=== Input records ===

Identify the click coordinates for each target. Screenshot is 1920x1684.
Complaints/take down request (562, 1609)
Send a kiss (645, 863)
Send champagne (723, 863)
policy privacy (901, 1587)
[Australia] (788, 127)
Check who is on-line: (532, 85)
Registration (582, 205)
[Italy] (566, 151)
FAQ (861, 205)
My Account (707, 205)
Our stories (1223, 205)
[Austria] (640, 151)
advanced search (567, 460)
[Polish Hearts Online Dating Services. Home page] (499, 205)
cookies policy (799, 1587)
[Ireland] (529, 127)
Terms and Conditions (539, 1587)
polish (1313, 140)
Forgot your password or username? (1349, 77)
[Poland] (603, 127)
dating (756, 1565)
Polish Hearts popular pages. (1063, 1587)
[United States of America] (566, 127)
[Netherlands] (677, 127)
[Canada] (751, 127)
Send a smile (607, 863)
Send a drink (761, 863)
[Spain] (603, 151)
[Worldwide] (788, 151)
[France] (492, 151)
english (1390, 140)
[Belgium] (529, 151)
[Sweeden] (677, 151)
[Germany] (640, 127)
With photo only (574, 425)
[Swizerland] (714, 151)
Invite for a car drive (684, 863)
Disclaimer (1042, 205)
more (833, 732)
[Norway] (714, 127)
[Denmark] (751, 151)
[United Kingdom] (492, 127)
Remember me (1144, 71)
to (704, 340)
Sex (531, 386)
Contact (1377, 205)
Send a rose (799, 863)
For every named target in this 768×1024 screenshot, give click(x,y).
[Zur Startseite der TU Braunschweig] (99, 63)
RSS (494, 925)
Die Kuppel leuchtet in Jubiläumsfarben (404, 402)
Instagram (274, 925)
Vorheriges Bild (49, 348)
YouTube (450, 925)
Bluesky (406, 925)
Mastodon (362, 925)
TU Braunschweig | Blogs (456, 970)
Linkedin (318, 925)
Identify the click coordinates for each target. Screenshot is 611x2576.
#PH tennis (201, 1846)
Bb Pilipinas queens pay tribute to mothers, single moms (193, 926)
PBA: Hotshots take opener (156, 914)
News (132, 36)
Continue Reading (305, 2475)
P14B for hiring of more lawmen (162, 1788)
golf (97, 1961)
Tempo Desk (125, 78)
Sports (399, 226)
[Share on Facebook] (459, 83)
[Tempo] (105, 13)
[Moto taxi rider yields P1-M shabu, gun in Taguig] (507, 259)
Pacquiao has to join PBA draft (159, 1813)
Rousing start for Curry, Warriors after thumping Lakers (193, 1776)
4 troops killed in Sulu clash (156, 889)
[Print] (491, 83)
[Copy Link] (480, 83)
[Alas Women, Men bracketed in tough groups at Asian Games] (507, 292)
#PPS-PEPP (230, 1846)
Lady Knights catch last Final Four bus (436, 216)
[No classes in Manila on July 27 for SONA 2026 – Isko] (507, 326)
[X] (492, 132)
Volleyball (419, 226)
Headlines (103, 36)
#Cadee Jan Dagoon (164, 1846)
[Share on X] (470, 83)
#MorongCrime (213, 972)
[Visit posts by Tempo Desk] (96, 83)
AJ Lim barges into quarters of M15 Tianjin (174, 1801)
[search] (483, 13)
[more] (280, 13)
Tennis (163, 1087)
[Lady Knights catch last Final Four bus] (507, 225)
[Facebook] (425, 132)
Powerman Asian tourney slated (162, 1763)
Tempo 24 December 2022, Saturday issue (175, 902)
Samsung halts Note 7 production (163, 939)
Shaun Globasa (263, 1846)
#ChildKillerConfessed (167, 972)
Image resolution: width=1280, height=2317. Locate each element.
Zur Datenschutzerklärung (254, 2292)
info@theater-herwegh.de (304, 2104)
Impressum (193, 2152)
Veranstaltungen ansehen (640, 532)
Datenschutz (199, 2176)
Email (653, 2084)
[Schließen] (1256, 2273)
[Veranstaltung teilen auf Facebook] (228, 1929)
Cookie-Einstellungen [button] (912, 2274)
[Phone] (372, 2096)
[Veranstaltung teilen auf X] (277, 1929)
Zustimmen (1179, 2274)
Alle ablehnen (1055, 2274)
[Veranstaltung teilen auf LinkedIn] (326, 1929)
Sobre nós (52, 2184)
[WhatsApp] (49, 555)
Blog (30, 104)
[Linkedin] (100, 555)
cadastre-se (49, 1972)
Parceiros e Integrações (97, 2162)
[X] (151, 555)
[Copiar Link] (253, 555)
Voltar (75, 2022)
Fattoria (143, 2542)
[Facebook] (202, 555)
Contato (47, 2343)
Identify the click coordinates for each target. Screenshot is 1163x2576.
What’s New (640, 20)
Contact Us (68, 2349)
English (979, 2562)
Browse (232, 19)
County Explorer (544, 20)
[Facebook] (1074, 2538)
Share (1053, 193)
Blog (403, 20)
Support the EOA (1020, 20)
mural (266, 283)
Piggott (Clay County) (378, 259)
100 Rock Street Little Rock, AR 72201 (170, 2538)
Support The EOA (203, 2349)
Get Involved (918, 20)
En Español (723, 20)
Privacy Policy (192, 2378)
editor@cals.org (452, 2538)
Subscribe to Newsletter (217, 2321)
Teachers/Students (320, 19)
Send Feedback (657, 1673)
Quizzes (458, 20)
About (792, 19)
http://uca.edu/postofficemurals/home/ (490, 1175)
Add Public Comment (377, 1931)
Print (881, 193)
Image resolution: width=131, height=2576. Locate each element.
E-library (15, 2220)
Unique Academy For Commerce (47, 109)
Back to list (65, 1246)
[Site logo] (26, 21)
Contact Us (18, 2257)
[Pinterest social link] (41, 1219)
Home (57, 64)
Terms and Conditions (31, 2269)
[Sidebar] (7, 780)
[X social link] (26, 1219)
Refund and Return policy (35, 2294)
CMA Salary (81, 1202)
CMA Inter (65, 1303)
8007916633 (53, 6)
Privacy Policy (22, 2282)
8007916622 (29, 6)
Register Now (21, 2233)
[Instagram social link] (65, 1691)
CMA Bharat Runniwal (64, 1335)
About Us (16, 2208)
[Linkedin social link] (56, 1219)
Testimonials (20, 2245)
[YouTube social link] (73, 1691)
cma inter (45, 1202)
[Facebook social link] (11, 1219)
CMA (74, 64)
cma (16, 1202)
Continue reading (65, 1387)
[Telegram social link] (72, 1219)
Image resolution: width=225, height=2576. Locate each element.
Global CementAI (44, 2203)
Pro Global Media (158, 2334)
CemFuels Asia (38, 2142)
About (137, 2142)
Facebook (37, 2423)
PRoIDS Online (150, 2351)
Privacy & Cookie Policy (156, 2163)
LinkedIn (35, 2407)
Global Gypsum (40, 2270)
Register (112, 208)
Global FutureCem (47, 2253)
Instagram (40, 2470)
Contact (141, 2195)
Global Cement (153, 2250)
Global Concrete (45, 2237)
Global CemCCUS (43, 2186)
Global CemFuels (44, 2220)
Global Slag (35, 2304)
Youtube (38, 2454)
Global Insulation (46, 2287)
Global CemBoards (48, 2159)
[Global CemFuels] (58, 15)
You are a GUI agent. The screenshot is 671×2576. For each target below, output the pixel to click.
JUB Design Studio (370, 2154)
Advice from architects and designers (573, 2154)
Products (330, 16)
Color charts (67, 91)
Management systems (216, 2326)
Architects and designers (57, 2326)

=== The task ===
The complete listing is needed again, with each line reproduced exactly.

=== Solution below ===
Identify the click coordinates for each target. Screenshot is 1920x1684.
Complaints/take down request (562, 1609)
Send a kiss (645, 863)
Send champagne (723, 863)
policy privacy (901, 1587)
[Australia] (788, 127)
Check who is on-line: (532, 85)
Registration (582, 205)
[Italy] (566, 151)
FAQ (861, 205)
My Account (707, 205)
Our stories (1223, 205)
[Austria] (640, 151)
advanced search (567, 460)
[Polish Hearts Online Dating Services. Home page] (499, 205)
cookies policy (799, 1587)
[Ireland] (529, 127)
Terms and Conditions (539, 1587)
polish (1313, 140)
Forgot your password or username? (1349, 77)
[Poland] (603, 127)
dating (756, 1565)
Polish Hearts popular pages. (1063, 1587)
[United States of America] (566, 127)
[Netherlands] (677, 127)
[Canada] (751, 127)
Send a smile (607, 863)
Send a drink (761, 863)
[Spain] (603, 151)
[Worldwide] (788, 151)
[France] (492, 151)
english (1390, 140)
[Belgium] (529, 151)
[Sweeden] (677, 151)
[Germany] (640, 127)
With photo only (574, 425)
[Swizerland] (714, 151)
Invite for a car drive (684, 863)
Disclaimer (1042, 205)
more (833, 732)
[Norway] (714, 127)
[Denmark] (751, 151)
[United Kingdom] (492, 127)
Remember me (1144, 71)
to (704, 340)
Sex (531, 386)
Contact (1377, 205)
Send a rose (799, 863)
For every named target in this 768×1024 screenshot, give click(x,y).
[Zur Startseite der TU Braunschweig] (99, 63)
RSS (494, 925)
Die Kuppel leuchtet in Jubiläumsfarben (404, 402)
Instagram (274, 925)
Vorheriges Bild (49, 348)
YouTube (450, 925)
Bluesky (406, 925)
Mastodon (362, 925)
TU Braunschweig | Blogs (456, 970)
Linkedin (318, 925)
Identify the click coordinates for each target. Screenshot is 611x2576.
#PH tennis (201, 1846)
Bb Pilipinas queens pay tribute to mothers, single moms (193, 926)
PBA: Hotshots take opener (156, 914)
News (132, 36)
Continue Reading (305, 2475)
P14B for hiring of more lawmen (162, 1788)
golf (97, 1961)
Tempo Desk (125, 78)
Sports (399, 226)
[Share on Facebook] (459, 83)
[Tempo] (105, 13)
[Moto taxi rider yields P1-M shabu, gun in Taguig] (507, 259)
Pacquiao has to join PBA draft (159, 1813)
Rousing start for Curry, Warriors after thumping Lakers (193, 1776)
4 troops killed in Sulu clash (156, 889)
[Print] (491, 83)
[Copy Link] (480, 83)
[Alas Women, Men bracketed in tough groups at Asian Games] (507, 292)
#PPS-PEPP (230, 1846)
Lady Knights catch last Final Four bus (436, 216)
[No classes in Manila on July 27 for SONA 2026 – Isko] (507, 326)
[X] (492, 132)
Volleyball (419, 226)
Headlines (103, 36)
#Cadee Jan Dagoon (164, 1846)
[Share on X] (470, 83)
#MorongCrime (213, 972)
[Visit posts by Tempo Desk] (96, 83)
AJ Lim barges into quarters of M15 Tianjin (174, 1801)
[search] (483, 13)
[more] (280, 13)
Tennis (163, 1087)
[Lady Knights catch last Final Four bus] (507, 225)
[Facebook] (425, 132)
Powerman Asian tourney slated (162, 1763)
Tempo 24 December 2022, Saturday issue (175, 902)
Samsung halts Note 7 production (163, 939)
Shaun Globasa (263, 1846)
#ChildKillerConfessed (167, 972)
Image resolution: width=1280, height=2317. Locate each element.
Zur Datenschutzerklärung (254, 2292)
info@theater-herwegh.de (304, 2104)
Impressum (193, 2152)
Veranstaltungen ansehen (640, 532)
Datenschutz (199, 2176)
Email (653, 2084)
[Schließen] (1256, 2273)
[Veranstaltung teilen auf Facebook] (228, 1929)
Cookie-Einstellungen [button] (912, 2274)
[Phone] (372, 2096)
[Veranstaltung teilen auf X] (277, 1929)
Zustimmen (1179, 2274)
Alle ablehnen (1055, 2274)
[Veranstaltung teilen auf LinkedIn] (326, 1929)
Sobre nós (52, 2184)
[WhatsApp] (49, 555)
Blog (30, 104)
[Linkedin] (100, 555)
cadastre-se (49, 1972)
Parceiros e Integrações (97, 2162)
[X] (151, 555)
[Copiar Link] (253, 555)
Voltar (75, 2022)
Fattoria (143, 2542)
[Facebook] (202, 555)
Contato (47, 2343)
Identify the click coordinates for each target. Screenshot is 1163x2576.
What’s New (640, 20)
Contact Us (68, 2349)
English (979, 2562)
Browse (232, 19)
County Explorer (544, 20)
[Facebook] (1074, 2538)
Share (1053, 193)
Blog (403, 20)
Support the EOA (1020, 20)
mural (266, 283)
Piggott (Clay County) (378, 259)
100 Rock Street Little Rock, AR 72201 (170, 2538)
Support The EOA (203, 2349)
Get Involved (918, 20)
En Español (723, 20)
Privacy Policy (192, 2378)
editor@cals.org (452, 2538)
Subscribe to Newsletter (217, 2321)
Teachers/Students (320, 19)
Send Feedback (657, 1673)
Quizzes (458, 20)
About (792, 19)
http://uca.edu/postofficemurals/home/ (490, 1175)
Add Public Comment (377, 1931)
Print (881, 193)
Image resolution: width=131, height=2576. Locate each element.
E-library (15, 2220)
Unique Academy For Commerce (47, 109)
Back to list (65, 1246)
[Site logo] (26, 21)
Contact Us (18, 2257)
[Pinterest social link] (41, 1219)
Home (57, 64)
Terms and Conditions (31, 2269)
[Sidebar] (7, 780)
[X social link] (26, 1219)
Refund and Return policy (35, 2294)
CMA Salary (81, 1202)
CMA Inter (65, 1303)
8007916633 (53, 6)
Privacy Policy (22, 2282)
8007916622 (29, 6)
Register Now (21, 2233)
[Instagram social link] (65, 1691)
CMA Bharat Runniwal (64, 1335)
About Us (16, 2208)
[Linkedin social link] (56, 1219)
Testimonials (20, 2245)
[YouTube social link] (73, 1691)
cma inter (45, 1202)
[Facebook social link] (11, 1219)
CMA (74, 64)
cma (16, 1202)
Continue reading (65, 1387)
[Telegram social link] (72, 1219)
Image resolution: width=225, height=2576. Locate each element.
Global CementAI (44, 2203)
Pro Global Media (158, 2334)
CemFuels Asia (38, 2142)
About (137, 2142)
Facebook (37, 2423)
PRoIDS Online (150, 2351)
Privacy & Cookie Policy (156, 2163)
LinkedIn (35, 2407)
Global Gypsum (40, 2270)
Register (112, 208)
Global FutureCem (47, 2253)
Instagram (40, 2470)
Contact (141, 2195)
Global Cement (153, 2250)
Global Concrete (45, 2237)
Global CemCCUS (43, 2186)
Global CemFuels (44, 2220)
Global Slag (35, 2304)
Youtube (38, 2454)
Global Insulation (46, 2287)
Global CemBoards (48, 2159)
[Global CemFuels] (58, 15)
You are a GUI agent. The screenshot is 671×2576. For each target below, output the pixel to click.
JUB Design Studio (370, 2154)
Advice from architects and designers (573, 2154)
Products (330, 16)
Color charts (67, 91)
Management systems (216, 2326)
Architects and designers (57, 2326)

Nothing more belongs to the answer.